■ Task goal
Below is a block of records. Copy every line in it that contains the word "computer".

START Material for this exercise

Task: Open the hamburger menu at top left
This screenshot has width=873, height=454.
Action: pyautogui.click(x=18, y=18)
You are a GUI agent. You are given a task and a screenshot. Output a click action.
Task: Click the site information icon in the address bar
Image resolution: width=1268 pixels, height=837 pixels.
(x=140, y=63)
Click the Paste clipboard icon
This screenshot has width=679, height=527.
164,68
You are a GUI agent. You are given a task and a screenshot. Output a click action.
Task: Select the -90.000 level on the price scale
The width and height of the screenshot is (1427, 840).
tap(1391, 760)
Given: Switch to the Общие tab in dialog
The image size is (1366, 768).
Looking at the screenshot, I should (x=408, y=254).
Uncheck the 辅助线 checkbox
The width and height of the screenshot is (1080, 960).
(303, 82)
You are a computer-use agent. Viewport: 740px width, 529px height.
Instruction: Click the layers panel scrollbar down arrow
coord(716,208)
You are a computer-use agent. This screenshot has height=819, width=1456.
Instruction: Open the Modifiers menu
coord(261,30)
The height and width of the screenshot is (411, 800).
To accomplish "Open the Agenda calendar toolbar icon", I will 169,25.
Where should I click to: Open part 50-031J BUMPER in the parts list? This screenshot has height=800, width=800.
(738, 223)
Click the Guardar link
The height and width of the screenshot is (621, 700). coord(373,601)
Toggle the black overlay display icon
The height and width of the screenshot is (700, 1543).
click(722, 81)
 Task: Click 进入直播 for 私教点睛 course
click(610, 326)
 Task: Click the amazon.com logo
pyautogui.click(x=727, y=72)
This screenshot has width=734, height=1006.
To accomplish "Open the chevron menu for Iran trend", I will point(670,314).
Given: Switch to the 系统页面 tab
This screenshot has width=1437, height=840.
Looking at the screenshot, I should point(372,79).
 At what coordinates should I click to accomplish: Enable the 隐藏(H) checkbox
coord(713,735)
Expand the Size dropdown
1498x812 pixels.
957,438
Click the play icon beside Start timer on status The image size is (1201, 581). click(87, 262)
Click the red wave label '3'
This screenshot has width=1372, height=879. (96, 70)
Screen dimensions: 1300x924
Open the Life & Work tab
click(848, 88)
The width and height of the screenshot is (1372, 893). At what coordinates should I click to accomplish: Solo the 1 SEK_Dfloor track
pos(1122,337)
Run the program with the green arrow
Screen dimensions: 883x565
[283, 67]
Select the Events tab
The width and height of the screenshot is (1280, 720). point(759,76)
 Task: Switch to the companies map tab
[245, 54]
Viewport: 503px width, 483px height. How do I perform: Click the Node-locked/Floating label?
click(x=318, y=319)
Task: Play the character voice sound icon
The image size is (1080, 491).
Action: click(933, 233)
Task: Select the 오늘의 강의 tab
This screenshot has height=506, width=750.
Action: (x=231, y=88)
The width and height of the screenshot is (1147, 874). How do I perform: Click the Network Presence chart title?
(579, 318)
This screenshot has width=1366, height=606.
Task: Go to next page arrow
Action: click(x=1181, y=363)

END Material for this exercise

■ Answer space
You are a computer-use agent. Viewport: 740px width, 529px height.
You are a computer-use agent. This screenshot has height=819, width=1456.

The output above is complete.